### Objective:
Quote all of the following material verbatim.

** START Material provided **

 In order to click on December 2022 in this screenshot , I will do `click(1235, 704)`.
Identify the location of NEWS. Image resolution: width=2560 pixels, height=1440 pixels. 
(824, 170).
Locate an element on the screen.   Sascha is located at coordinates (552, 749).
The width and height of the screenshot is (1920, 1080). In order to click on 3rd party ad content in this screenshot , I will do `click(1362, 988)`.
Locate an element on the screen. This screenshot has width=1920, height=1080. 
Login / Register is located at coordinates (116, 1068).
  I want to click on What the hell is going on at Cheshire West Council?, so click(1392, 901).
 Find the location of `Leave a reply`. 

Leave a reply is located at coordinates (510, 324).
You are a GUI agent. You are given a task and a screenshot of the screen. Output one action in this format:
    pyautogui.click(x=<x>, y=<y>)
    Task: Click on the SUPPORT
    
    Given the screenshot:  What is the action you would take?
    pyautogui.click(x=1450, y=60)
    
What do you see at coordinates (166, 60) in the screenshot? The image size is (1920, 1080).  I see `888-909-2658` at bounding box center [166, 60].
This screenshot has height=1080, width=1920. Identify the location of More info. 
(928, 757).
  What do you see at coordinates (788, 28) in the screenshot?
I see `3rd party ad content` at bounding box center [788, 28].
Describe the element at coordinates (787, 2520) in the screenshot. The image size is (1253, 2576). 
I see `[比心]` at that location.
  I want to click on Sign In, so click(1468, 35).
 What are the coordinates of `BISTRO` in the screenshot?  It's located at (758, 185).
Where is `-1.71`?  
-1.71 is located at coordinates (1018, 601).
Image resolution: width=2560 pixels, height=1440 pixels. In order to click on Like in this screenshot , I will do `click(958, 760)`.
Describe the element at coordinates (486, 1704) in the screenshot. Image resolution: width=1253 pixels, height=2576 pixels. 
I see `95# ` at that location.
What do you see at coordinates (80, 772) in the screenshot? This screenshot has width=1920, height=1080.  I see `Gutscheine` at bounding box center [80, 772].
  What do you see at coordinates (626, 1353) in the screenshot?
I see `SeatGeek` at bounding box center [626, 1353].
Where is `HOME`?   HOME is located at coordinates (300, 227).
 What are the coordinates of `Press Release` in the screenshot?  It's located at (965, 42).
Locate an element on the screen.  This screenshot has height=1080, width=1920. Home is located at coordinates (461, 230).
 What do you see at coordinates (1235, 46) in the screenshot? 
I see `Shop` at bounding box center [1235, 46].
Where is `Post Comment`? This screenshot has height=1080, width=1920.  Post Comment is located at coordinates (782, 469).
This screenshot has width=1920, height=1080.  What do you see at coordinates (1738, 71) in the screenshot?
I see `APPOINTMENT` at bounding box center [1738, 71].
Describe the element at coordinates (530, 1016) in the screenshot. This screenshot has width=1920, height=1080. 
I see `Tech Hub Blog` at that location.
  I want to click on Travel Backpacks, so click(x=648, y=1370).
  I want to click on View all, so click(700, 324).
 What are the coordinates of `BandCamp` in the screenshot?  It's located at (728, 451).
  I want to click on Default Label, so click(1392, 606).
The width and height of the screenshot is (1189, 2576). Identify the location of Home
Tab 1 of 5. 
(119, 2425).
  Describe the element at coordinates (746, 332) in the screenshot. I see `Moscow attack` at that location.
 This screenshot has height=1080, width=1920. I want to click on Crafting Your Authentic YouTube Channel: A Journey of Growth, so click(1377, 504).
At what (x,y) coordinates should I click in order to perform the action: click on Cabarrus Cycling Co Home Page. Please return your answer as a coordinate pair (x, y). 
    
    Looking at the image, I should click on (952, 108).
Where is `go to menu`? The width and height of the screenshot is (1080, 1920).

** END Material provided **

### Solved problem:
 In order to click on December 2022 in this screenshot , I will do `click(1235, 704)`.
Identify the location of NEWS. Image resolution: width=2560 pixels, height=1440 pixels. 
(824, 170).
Locate an element on the screen.   Sascha is located at coordinates (552, 749).
The width and height of the screenshot is (1920, 1080). In order to click on 3rd party ad content in this screenshot , I will do `click(1362, 988)`.
Locate an element on the screen. This screenshot has width=1920, height=1080. 
Login / Register is located at coordinates (116, 1068).
  I want to click on What the hell is going on at Cheshire West Council?, so click(1392, 901).
 Find the location of `Leave a reply`. 

Leave a reply is located at coordinates (510, 324).
You are a GUI agent. You are given a task and a screenshot of the screen. Output one action in this format:
    pyautogui.click(x=<x>, y=<y>)
    Task: Click on the SUPPORT
    
    Given the screenshot:  What is the action you would take?
    pyautogui.click(x=1450, y=60)
    
What do you see at coordinates (166, 60) in the screenshot? The image size is (1920, 1080).  I see `888-909-2658` at bounding box center [166, 60].
This screenshot has height=1080, width=1920. Identify the location of More info. 
(928, 757).
  What do you see at coordinates (788, 28) in the screenshot?
I see `3rd party ad content` at bounding box center [788, 28].
Describe the element at coordinates (787, 2520) in the screenshot. The image size is (1253, 2576). 
I see `[比心]` at that location.
  I want to click on Sign In, so click(1468, 35).
 What are the coordinates of `BISTRO` in the screenshot?  It's located at (758, 185).
Where is `-1.71`?  
-1.71 is located at coordinates (1018, 601).
Image resolution: width=2560 pixels, height=1440 pixels. In order to click on Like in this screenshot , I will do `click(958, 760)`.
Describe the element at coordinates (486, 1704) in the screenshot. Image resolution: width=1253 pixels, height=2576 pixels. 
I see `95# ` at that location.
What do you see at coordinates (80, 772) in the screenshot? This screenshot has width=1920, height=1080.  I see `Gutscheine` at bounding box center [80, 772].
  What do you see at coordinates (626, 1353) in the screenshot?
I see `SeatGeek` at bounding box center [626, 1353].
Where is `HOME`?   HOME is located at coordinates (300, 227).
 What are the coordinates of `Press Release` in the screenshot?  It's located at (965, 42).
Locate an element on the screen.  This screenshot has height=1080, width=1920. Home is located at coordinates (461, 230).
 What do you see at coordinates (1235, 46) in the screenshot? 
I see `Shop` at bounding box center [1235, 46].
Where is `Post Comment`? This screenshot has height=1080, width=1920.  Post Comment is located at coordinates (782, 469).
This screenshot has width=1920, height=1080.  What do you see at coordinates (1738, 71) in the screenshot?
I see `APPOINTMENT` at bounding box center [1738, 71].
Describe the element at coordinates (530, 1016) in the screenshot. This screenshot has width=1920, height=1080. 
I see `Tech Hub Blog` at that location.
  I want to click on Travel Backpacks, so click(x=648, y=1370).
  I want to click on View all, so click(700, 324).
 What are the coordinates of `BandCamp` in the screenshot?  It's located at (728, 451).
  I want to click on Default Label, so click(1392, 606).
The width and height of the screenshot is (1189, 2576). Identify the location of Home
Tab 1 of 5. 
(119, 2425).
  Describe the element at coordinates (746, 332) in the screenshot. I see `Moscow attack` at that location.
 This screenshot has height=1080, width=1920. I want to click on Crafting Your Authentic YouTube Channel: A Journey of Growth, so click(1377, 504).
At what (x,y) coordinates should I click in order to perform the action: click on Cabarrus Cycling Co Home Page. Please return your answer as a coordinate pair (x, y). 
    
    Looking at the image, I should click on (952, 108).
Where is `go to menu`? The width and height of the screenshot is (1080, 1920).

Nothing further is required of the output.